**Aim of the exercise:**
An exact copy of all the data is required, with pictures left out.

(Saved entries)
_____

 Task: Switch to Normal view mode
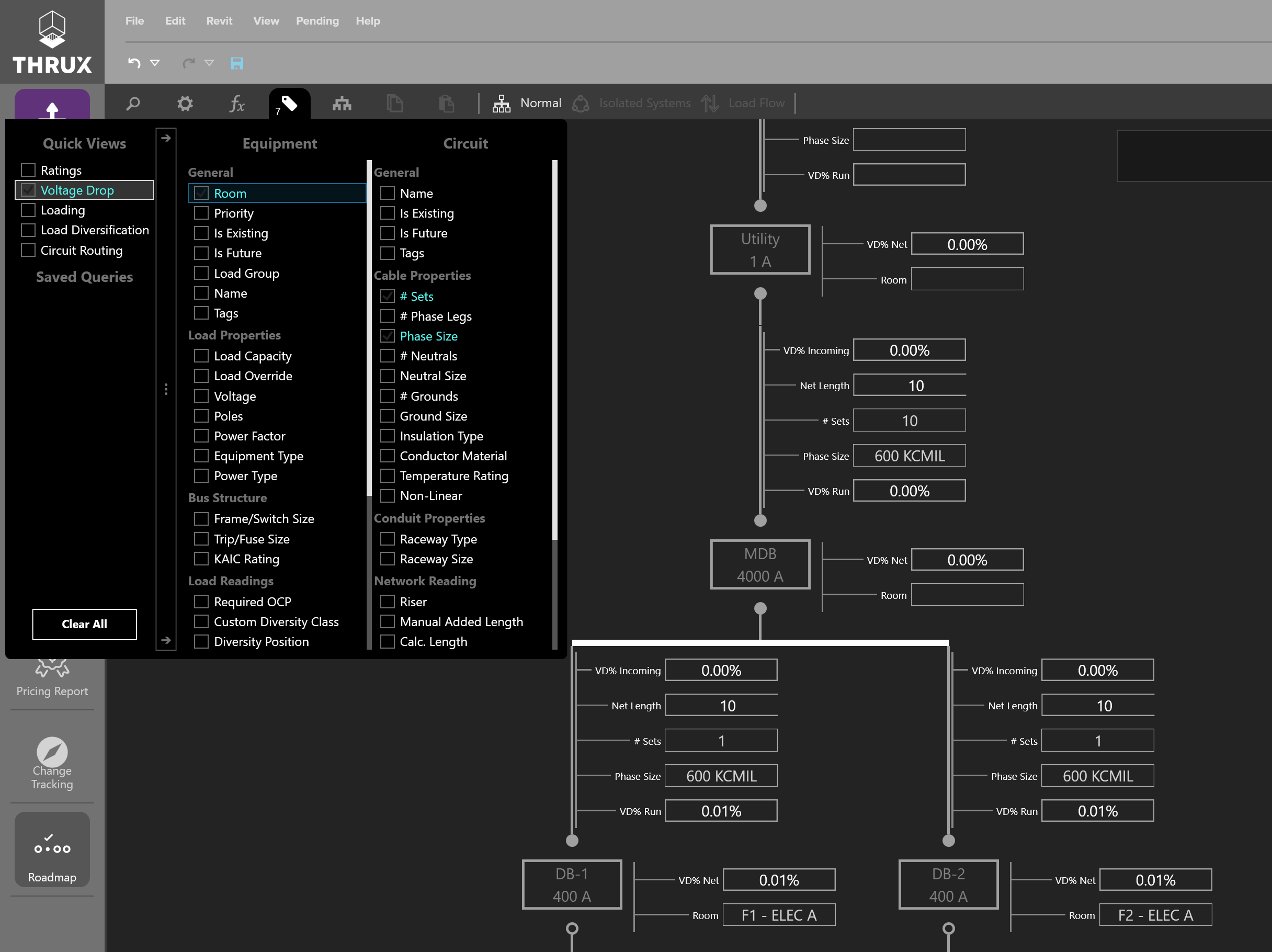(x=527, y=104)
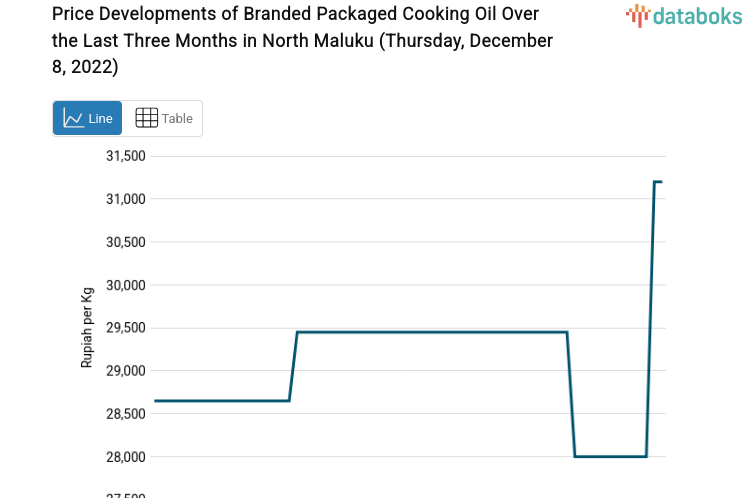Viewport: 753px width, 498px height.
Task: Open the databoks homepage link text
Action: tap(697, 15)
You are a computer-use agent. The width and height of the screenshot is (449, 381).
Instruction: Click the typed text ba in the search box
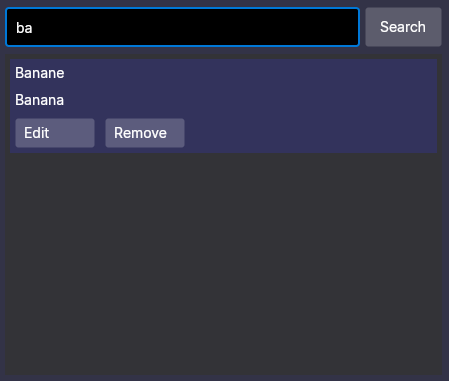click(24, 28)
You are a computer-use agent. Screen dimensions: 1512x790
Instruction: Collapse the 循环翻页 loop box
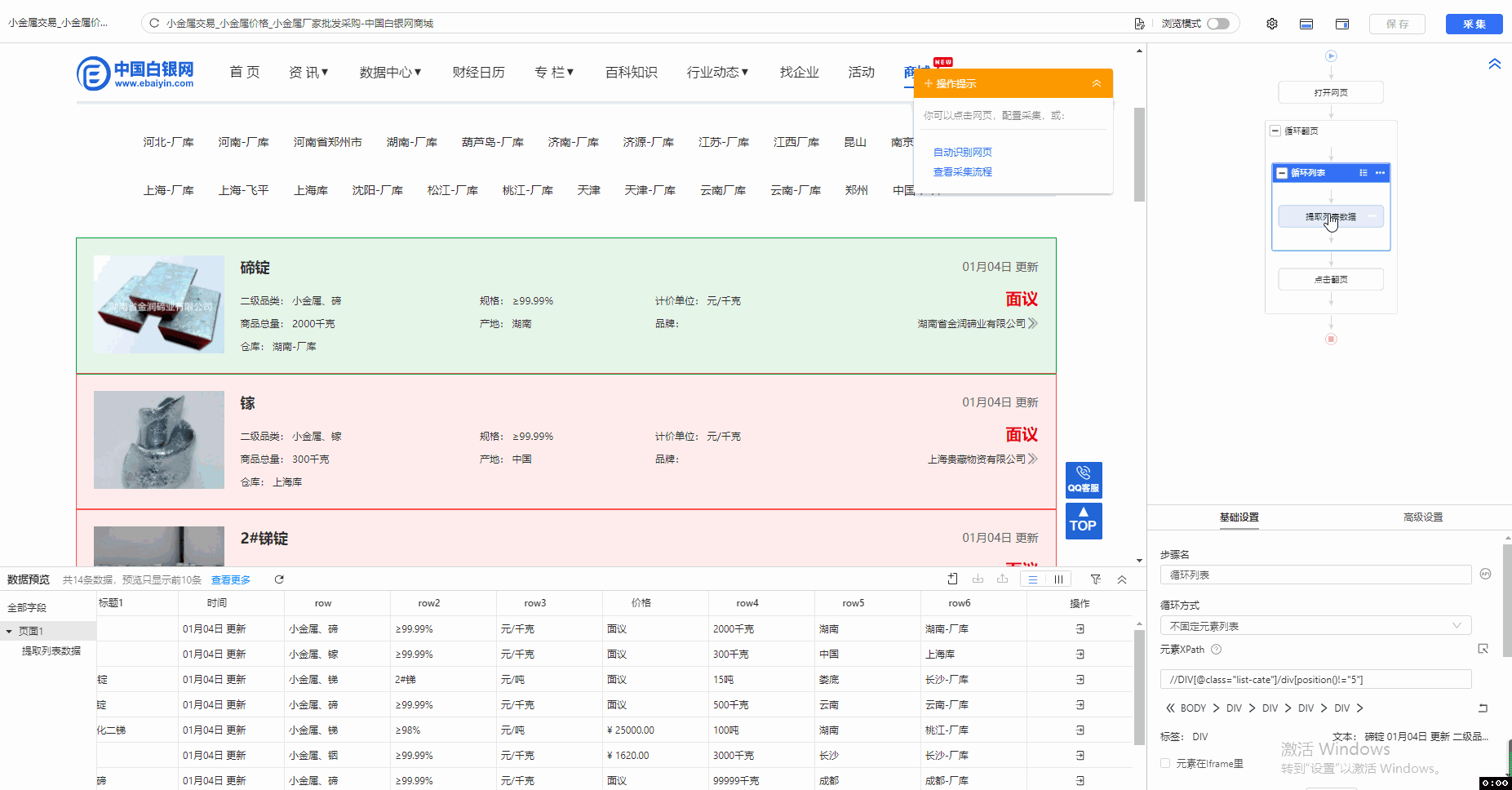click(x=1275, y=131)
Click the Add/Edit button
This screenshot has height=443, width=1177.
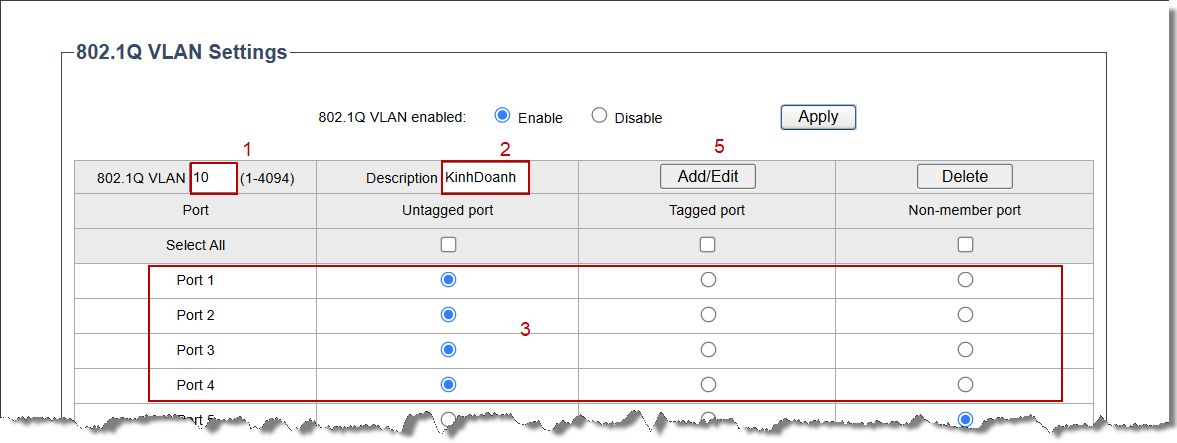coord(708,176)
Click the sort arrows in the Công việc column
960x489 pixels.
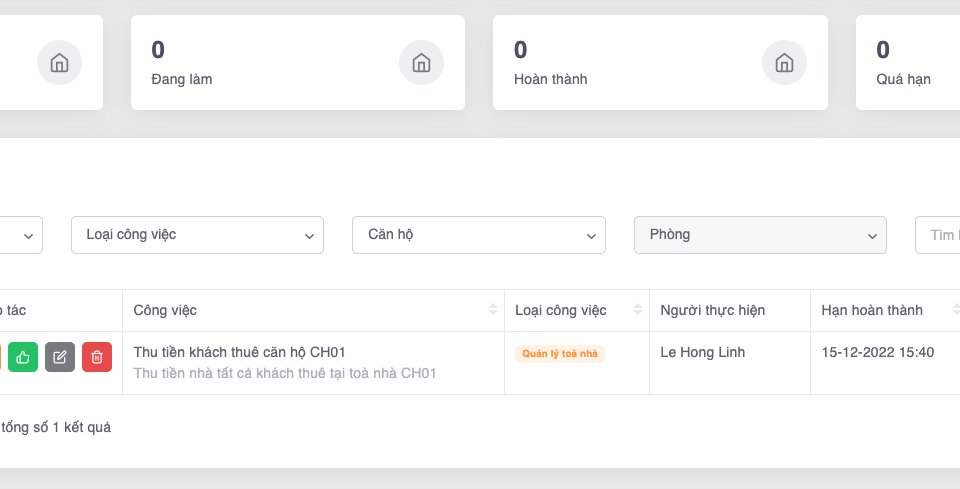pos(492,310)
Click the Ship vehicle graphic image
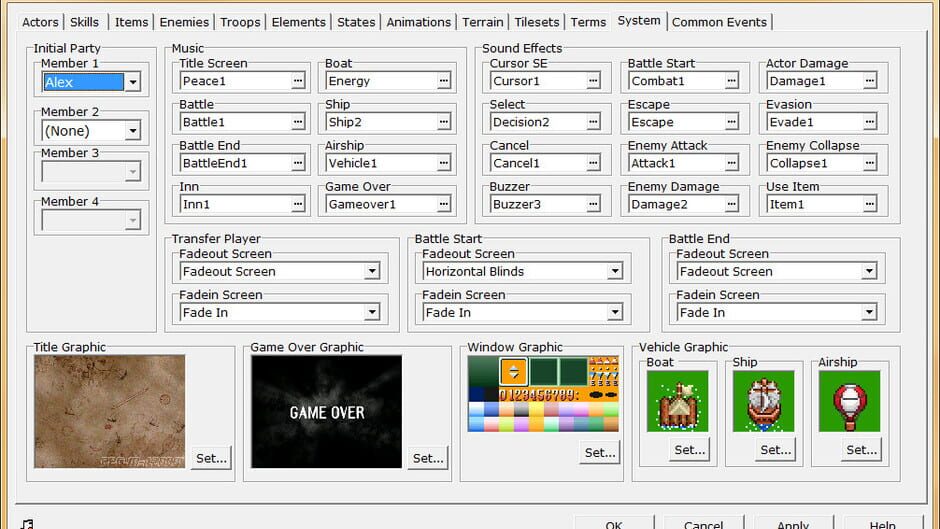This screenshot has height=529, width=940. click(x=763, y=401)
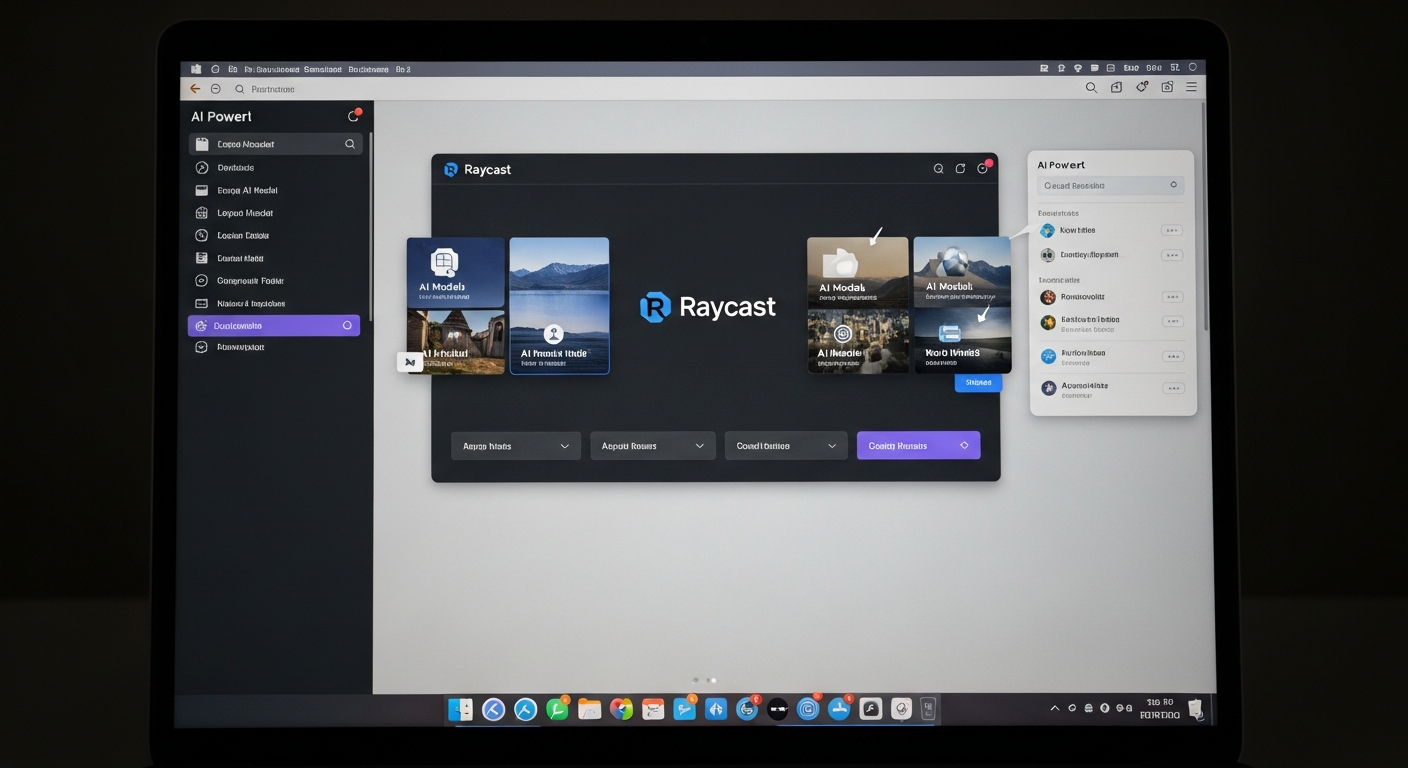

_____

**Answer section:**
 Task: Switch to Normal view mode
(x=527, y=104)
Viewport: 753px width, 498px height.
Task: Open the databoks homepage link text
Action: tap(697, 15)
You are a computer-use agent. The width and height of the screenshot is (449, 381).
Instruction: Click the typed text ba in the search box
click(24, 28)
You are a computer-use agent. Screen dimensions: 1512x790
Instruction: Collapse the 循环翻页 loop box
click(x=1275, y=131)
Click the Add/Edit button
This screenshot has height=443, width=1177.
coord(708,176)
Click the sort arrows in the Công việc column
960x489 pixels.
pos(492,310)
Click the Ship vehicle graphic image
This screenshot has height=529, width=940. click(x=763, y=401)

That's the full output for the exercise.